|Publication number||US5820407 A|
|Application number||US 08/844,879|
|Publication date||Oct 13, 1998|
|Filing date||Apr 22, 1997|
|Priority date||Apr 22, 1996|
|Publication number||08844879, 844879, US 5820407 A, US 5820407A, US-A-5820407, US5820407 A, US5820407A|
|Inventors||David M. Morse, Frank Fletcher|
|Original Assignee||Morse; David M., Fletcher; Frank|
|Export Citation||BiBTeX, EndNote, RefMan|
|Patent Citations (11), Referenced by (53), Classifications (8), Legal Events (12)|
|External Links: USPTO, USPTO Assignment, Espacenet|
This application claims the benefit of U.S. Provisional patent application Ser. No. 60/016,205 filed on Apr. 22, 1996.
1. Field of the Invention
The present invention is a set of jumper battery cables for providing power to a stranded vehicle battery from a rescue vehicle with a charged battery. The present invention prevents polarity reversal and damage to the electronic and computer circuitry of the rescue vehicle. More specifically, the present invention relates to battery cables with a half wave rectifier installed in the cable that connects the positive terminals of the stranded and rescue vehicle batteries. Further, indicia are located on the positive rescue cable clamp handle to indicate correct orientation of the half wave rectifier.
2. Description of the Prior Art
Numerous U.S. and foreign patents address the hazards and risks of incorrectly attaching jumper cables when trying to restart a car with a dead battery, particularly the risk of explosion or short. A spark in proximity to exposed battery gases, or a short circuit can cause a catastrophic battery explosion, personal injury and property damage.
Nowadays however, the consumer is becoming more and more sophisticated and aware of these risks, and consequently what was once a certainty, is no longer so. The prior art solved a problem based on the assumption that vehicle owners did not know how to connect battery cables. This no longer the case; the information age has rendered the prior art obsolete. Media such as the Internet, television and radio programs, such as the National Public Radio show Car Talk®, has contributed to consumer education. Today it is unusual for a car owner not to know how to correctly jump start a car. Further combining this degree of consumer awareness with the fact that new jumper cables come with permanently affixed detailed instructions, the accidents that the prior art attempted to resolve, are now rare indeed.

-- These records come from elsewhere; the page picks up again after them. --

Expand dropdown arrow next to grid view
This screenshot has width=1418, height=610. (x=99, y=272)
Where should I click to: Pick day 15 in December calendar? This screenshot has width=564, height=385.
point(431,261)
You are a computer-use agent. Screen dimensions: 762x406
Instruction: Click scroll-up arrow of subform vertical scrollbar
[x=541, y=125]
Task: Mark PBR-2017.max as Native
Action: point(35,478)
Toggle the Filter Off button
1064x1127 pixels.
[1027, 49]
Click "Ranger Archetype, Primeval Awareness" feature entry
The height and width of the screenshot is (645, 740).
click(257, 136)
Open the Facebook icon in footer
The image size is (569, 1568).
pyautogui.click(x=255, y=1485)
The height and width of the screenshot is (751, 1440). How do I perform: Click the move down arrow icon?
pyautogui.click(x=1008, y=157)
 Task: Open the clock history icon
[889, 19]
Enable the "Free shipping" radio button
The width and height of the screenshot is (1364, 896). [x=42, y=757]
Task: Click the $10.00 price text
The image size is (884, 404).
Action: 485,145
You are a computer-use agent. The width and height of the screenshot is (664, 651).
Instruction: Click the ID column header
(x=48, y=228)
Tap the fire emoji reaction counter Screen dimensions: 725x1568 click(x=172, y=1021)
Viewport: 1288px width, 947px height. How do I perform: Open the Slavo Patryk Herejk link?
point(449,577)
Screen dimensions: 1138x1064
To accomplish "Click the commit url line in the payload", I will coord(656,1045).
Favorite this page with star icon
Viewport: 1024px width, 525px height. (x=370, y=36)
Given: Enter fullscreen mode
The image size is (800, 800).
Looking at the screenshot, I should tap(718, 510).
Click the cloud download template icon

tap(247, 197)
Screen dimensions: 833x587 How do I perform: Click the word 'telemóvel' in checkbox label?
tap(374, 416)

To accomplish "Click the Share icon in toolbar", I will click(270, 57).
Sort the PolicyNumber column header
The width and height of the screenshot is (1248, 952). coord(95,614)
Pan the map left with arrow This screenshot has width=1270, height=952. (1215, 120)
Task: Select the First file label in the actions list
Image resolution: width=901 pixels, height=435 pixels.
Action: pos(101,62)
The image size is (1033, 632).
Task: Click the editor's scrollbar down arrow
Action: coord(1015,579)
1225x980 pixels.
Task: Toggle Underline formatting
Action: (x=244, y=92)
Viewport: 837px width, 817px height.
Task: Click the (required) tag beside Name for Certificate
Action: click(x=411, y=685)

However, consumer education has not, nor has the current art, addressed the problem that the present invention solves: preventing destruction and damage to electronic and vehicle computer circuitry in the event of a reverse current flow when the battery cables are correctly attached between the stranded battery and the rescue battery.
Furthermore, the present invention provides protection (i.e., prevents cross polarity) even if the cables are incorrectly attached, meaning with the rectifier biased from the disabled vehicle rather than to the disabled vehicle. of particular interest to the present invention is U.S. Pat. No. 4,831,321 issued to Robert Cooper on May 16, 1989, which describes a trickle jumping charging device. This device includes a polarity limiting diode in line with a current limiting resistor. The diode is specifically included to prevent damage to a recharging battery in the event a jumper cable is improperly connected (when a cable leads from a positive battery terminal to a negative terminal), thereby causing a reversal of polarity and a short. First, the Cooper patent teaches the use of a diode in conjunction, and in series, with a resistor. Second, the Cooper patent does not teach or describe that a diode alone can be utilized to prevent polarity reversal when battery cables are correctly attached. Conversely, the present invention not only utilizes a half wave rectifier without a resistor to prevent reverse current flow, but does so in a situation when a recharging battery is correctly connected, that is, when a cable connects both positive battery terminals.
Also of interest, U.S. Pat. No. 4,463,402 issued to Gerald G. Cottrell on Jul. 31, 1984, describes a safety jumper cable apparatus with a forward biased silicon controlled rectifier (SCR) connected to a gating circuit that includes a photoelectric triac; the photoelectric triac is triggered by a light emitting diode (LED). The LED is turned on only when the polarity is correct, i.e., the cables are correctly connected. The LED triggers the photoelectric triac, thus causing a signal to turn on the SCR. Although this device does provide reverse polarity protection and short circuit protection, the present invention achieves similar results with fewer components and at greater cost savings.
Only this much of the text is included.